Il signor T. e Josef K. sono entrambi chiamati a comparire davanti al tribunale della colpa esistenziale, ed entrambi scelgono di evitare il confronto interpretando il senso di colpa secondo le modalità tradizionali. Proclamano entrambi la loro innocenza. Dopo tutto, nessuno di loro ha commesso un crimine. «Deve esserci stato un errore» ragionano, e ciascuno cerca di convincere le autorità esterne dell’errore della giustizia. Ma il senso di colpa esistenziale non è il risultato di un qualche atto criminale che l’individuo ha commesso. Piuttosto il contrario! Il senso di colpa esistenziale (che lo si chiami “autocondanna”, “rimpianto”, “rimorso”, e così via) nasce dall’omissione. Josef K. e il signor T. sono entrambi colpevoli per quello che non hanno fatto nelle loro vite.

Le esperienze di Josef K. e del signor T. sono ricche di implicazioni per lo psicoterapeuta. Il “senso di colpa” è uno stato soggettivo disforico sperimentato come “angoscia della cattiveria”. Tuttavia, ci sono significati diversi per questo senso di colpa soggettivo. Il terapeuta deve aiutare il paziente a distinguere tra colpa reale, nevrotica ed esistenziale. Il senso di colpa esistenziale è più di uno stato affettivo disforico, un sintomo che deve essere elaborato ed eliminato; il terapeuta dovrebbe considerarlo come un richiamo dall’interno che, se ascoltato, può funzionare da guida verso la realizzazione personale. Uno che, come Josef K. o il signor T., ha un senso di colpa esistenziale, ha commesso una trasgressione nei confronti del proprio destino. La vittima è il proprio sé potenziale. La redenzione è ottenuta lasciandosi cadere nella “vera” vocazione dell’essere umano che, come diceva Kierkegaard, «è la volontà di essere se stesso»135.

 

* In italiano nel testo.

* Il locus of control misura, a livello superficiale, se un individuo accetta la responsabilità personale per le sue esperienze di comportamento e di vita, o se crede che quello che gli accade non sia collegato al comportamento personale e sia quindi al di là del suo controllo personale. Si ritiene che gli individui che accettano la responsabilità abbiano un locus of control “interno”, e quelli che la respingono “esterno”.

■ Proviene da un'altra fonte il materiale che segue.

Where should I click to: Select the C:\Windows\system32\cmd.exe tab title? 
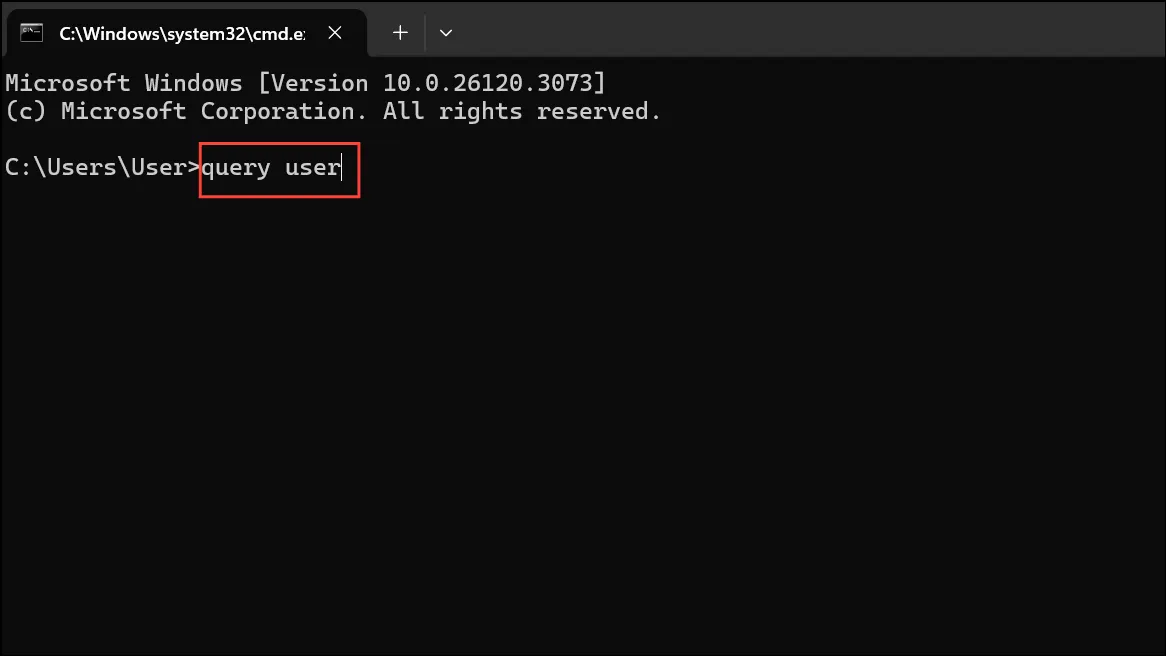(x=182, y=33)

* Esiste un interessante paradosso concettuale tra il modello di depressione intesa come impotenza e il modello cognitivo descritto da Aaron Beck71, che ipotizza che un paziente depresso sia caratterizzato da aspettative negative e da una potente tendenza ad assumersi una responsabilità personale per il risultato. In tal modo i pazienti depressi si rimproverano per avvenimenti chiaramente al di fuori del loro controllo (per esempio i pazienti depressi psicotici possono rimproverarsi per lo scoppio di una guerra o per una catastrofe naturale). Lynn Abramson e Harold Sackeim parlano di questo paradosso ancora irrisolto in un eccellente contributo72.

* Ai pazienti venivano presentati sessanta punti (ciascuno su di un foglio separato) chiedendo loro di suddividerli in sette categorie (dalla “più utile” alla “meno utile”).

* In particolare Buber114, Murphy115, Fromm116, Bühler117, Allport118, Rogers119, Jung120, Maslow121 e Horney122.